Definition 3.6.1 (Equal cardinality). We say that two sets $X$ and $Y$ have equal cardinality iff there exists a bijection $f : X \rightarrow Y$ from $X$ to $Y$.
Definition 3.6.5. Let $n$ be a natural number. A set $X$ is said to have cardinality $n$, iff it has equal cardinality with $\{ i \in N : 1 \le i \le n \}$. We also say that $X$ has $n$ elements iff it has cardinality $n$.
Proposition 3.6.8 (Uniqueness of cardinality). Let $X$ be a set with some cardinality $n$. Then $X$ cannot have any other cardinality, i.e., $X$ cannot have cardinality $m$ for any $m \ne n$.
Lemma 3.6.9. Suppose that $n \ge 1$, and $X$ has cardinality n.
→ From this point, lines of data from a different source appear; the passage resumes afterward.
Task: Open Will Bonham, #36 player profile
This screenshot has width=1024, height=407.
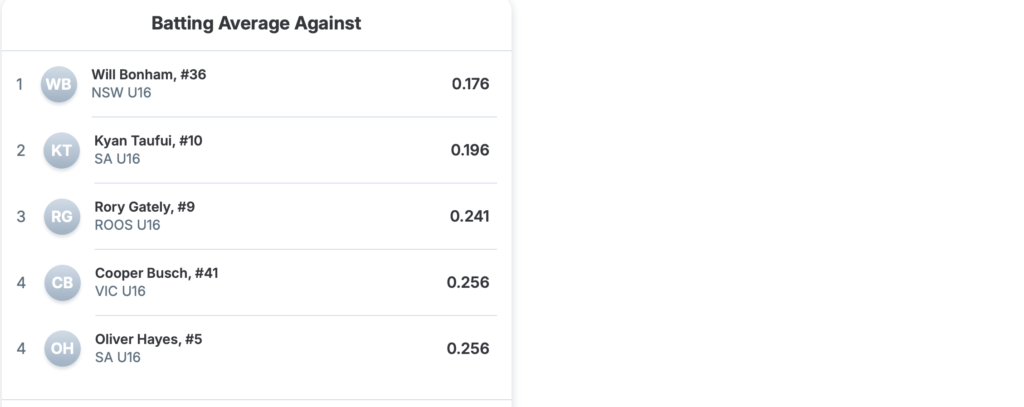Action: click(149, 75)

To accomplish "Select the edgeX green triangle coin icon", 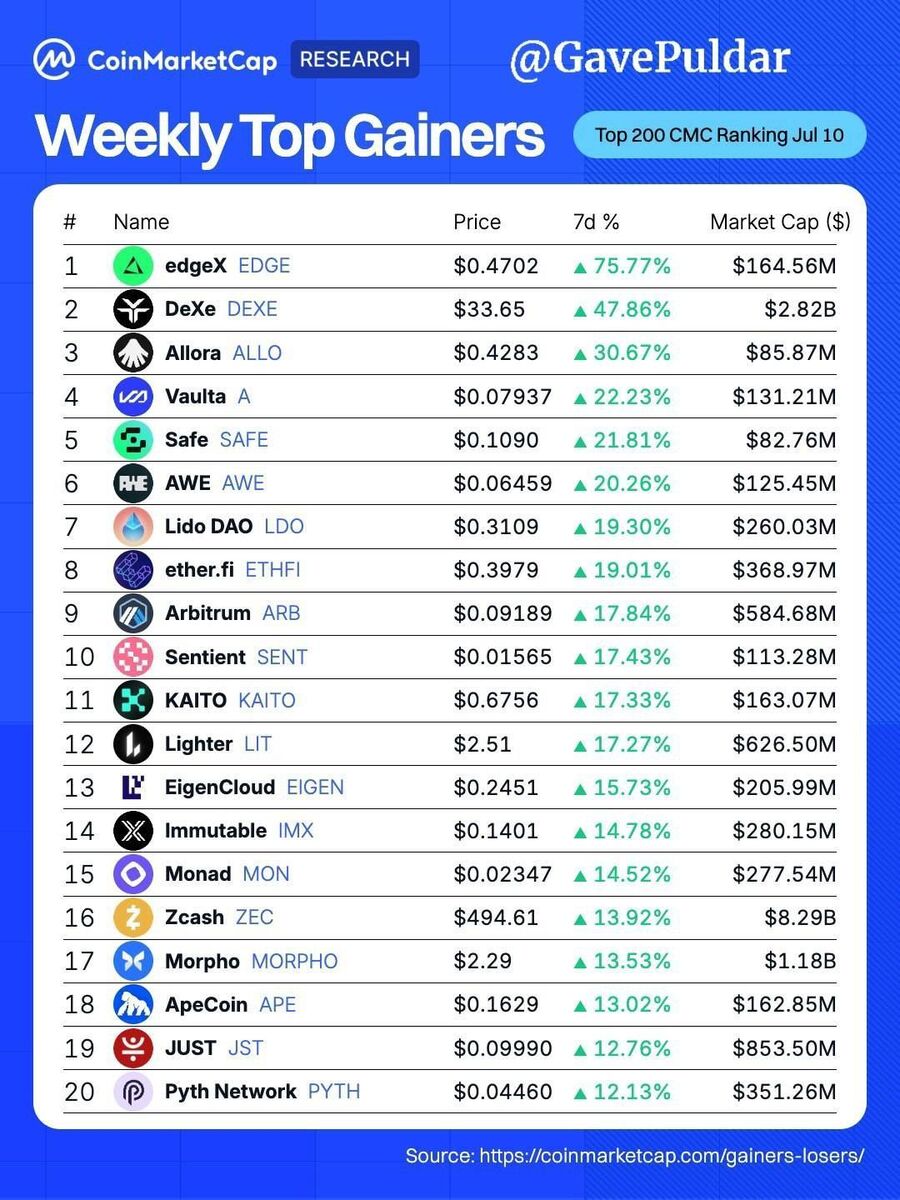I will 133,266.
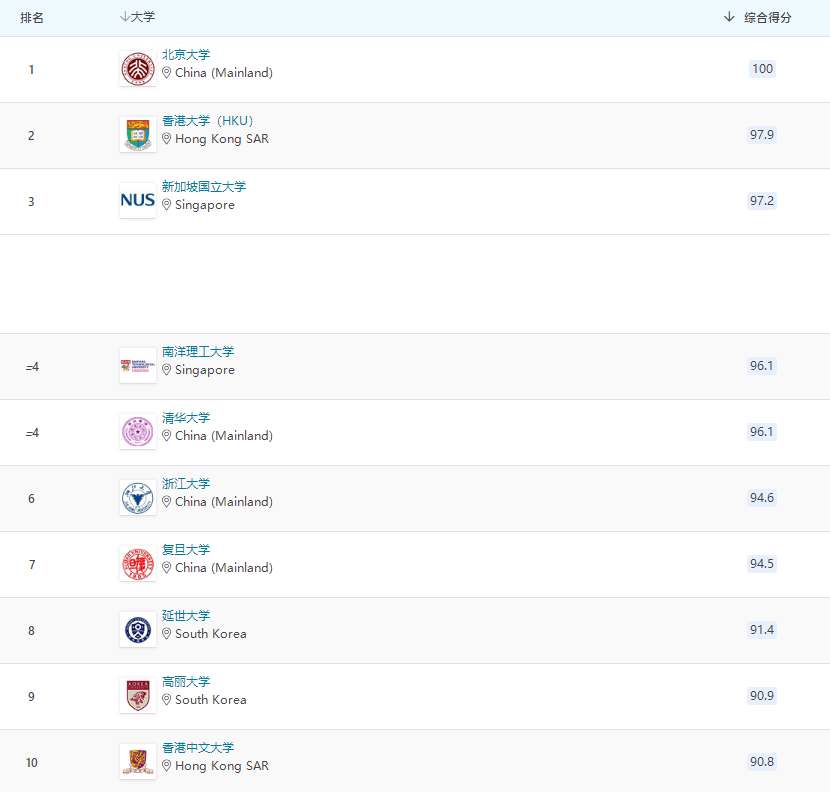Click the Korea University logo
Image resolution: width=830 pixels, height=792 pixels.
click(137, 695)
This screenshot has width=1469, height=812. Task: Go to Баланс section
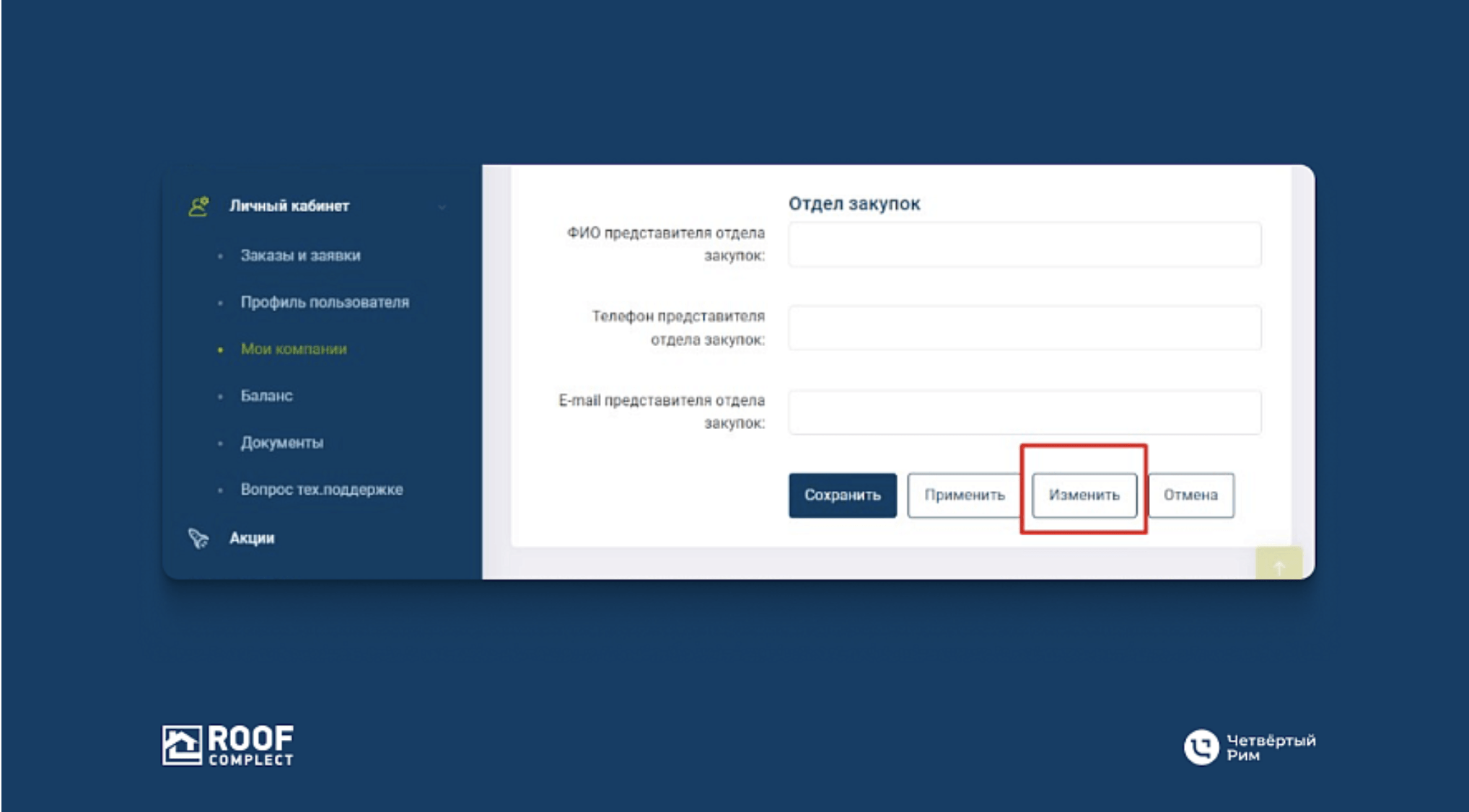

Then $X$ is non-empty, and if x is any element of $X$, then the set $X - \{ x \}$ (i.e., $X$ with the element $x$ removed) has cardinality $n - 1$.
Theorem 3.6.12. The set of natural numbers $N$ is infinite.
Proposition 3.6.14 (Cardinal arithmetic).
(a) Let $X$ be a finite set, and let $x$ be an object which is not an element of $X$. Then $X \cup \{ x \}$ is finite and $\#(X \cup \{ x \}) = \#(X) + 1$.
(b) Let $X$ and $Y$ be finite sets. Then $X \cup Y$ is finite and $\#(X \cup Y) \le \#(X) + \#(Y)$. If in addition $X$ and $Y$ are disjoint (i.e., $X \cap Y = \emptyset$), then $\#(X \cup Y) = \#(X) + \#(Y)$.
(c) Let $X$ be a finite set, and let $Y$ be a subset of $X$. Then $Y$ is finite, and $\#(Y) \le \#(X)$. If in addition $Y \ne X$ (i.e., Y is a proper subset of X), then we have $\#(Y) \lt \#(X)$.
(d) If $X$ is a finite set, and $f : X \rightarrow Y$ is a function, then $f(X)$ is a finite set with $\#(f(X)) \le \#(X)$. If in addition $f$ is one-to-one, then $\#(f(X)) = \#(X)$.
(e) Let $X$ and $Y$ be finite sets. Then Cartesian product $X \times Y$ is finite and $\#(X \times Y) = \#(X) \times \#(Y)$.
(f) Let $X$ and $Y$ be finite sets. Then the set $Y^X$ (defined in Axiom 3.10) is finite and $\#(Y^X) = \#(Y)^{\#(X)}$.